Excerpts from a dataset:

========================================================================

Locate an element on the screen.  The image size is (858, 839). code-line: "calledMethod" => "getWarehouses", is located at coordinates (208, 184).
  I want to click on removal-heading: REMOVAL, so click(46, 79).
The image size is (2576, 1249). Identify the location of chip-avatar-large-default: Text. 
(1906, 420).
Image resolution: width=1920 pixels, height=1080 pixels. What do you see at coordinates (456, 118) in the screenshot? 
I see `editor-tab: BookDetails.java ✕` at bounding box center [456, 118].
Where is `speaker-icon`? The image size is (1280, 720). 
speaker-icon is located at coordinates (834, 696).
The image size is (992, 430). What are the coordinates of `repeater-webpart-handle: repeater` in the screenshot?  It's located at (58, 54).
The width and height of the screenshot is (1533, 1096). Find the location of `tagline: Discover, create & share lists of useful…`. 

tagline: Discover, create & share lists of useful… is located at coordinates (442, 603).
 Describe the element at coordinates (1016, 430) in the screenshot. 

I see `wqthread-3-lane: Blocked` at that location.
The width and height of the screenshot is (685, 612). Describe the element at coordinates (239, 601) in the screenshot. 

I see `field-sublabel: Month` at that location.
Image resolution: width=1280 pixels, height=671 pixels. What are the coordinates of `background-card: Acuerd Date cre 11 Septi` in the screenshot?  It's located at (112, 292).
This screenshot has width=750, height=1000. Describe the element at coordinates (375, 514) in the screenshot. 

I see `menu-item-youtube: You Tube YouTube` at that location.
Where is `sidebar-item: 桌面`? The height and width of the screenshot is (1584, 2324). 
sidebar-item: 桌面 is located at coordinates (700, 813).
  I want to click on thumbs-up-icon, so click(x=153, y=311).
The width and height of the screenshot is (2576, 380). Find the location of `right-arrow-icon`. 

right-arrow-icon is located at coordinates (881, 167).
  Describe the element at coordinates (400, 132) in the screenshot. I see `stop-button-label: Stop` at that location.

========================================================================

> _THE TASK_: Quote the rows word for word, from the line that contains "This screenshot has" through the end of the rows.

> _OUTPUT OF THE TASK_:
This screenshot has width=750, height=1000. Describe the element at coordinates (375, 514) in the screenshot. 

I see `menu-item-youtube: You Tube YouTube` at that location.
Where is `sidebar-item: 桌面`? The height and width of the screenshot is (1584, 2324). 
sidebar-item: 桌面 is located at coordinates (700, 813).
  I want to click on thumbs-up-icon, so click(x=153, y=311).
The width and height of the screenshot is (2576, 380). Find the location of `right-arrow-icon`. 

right-arrow-icon is located at coordinates (881, 167).
  Describe the element at coordinates (400, 132) in the screenshot. I see `stop-button-label: Stop` at that location.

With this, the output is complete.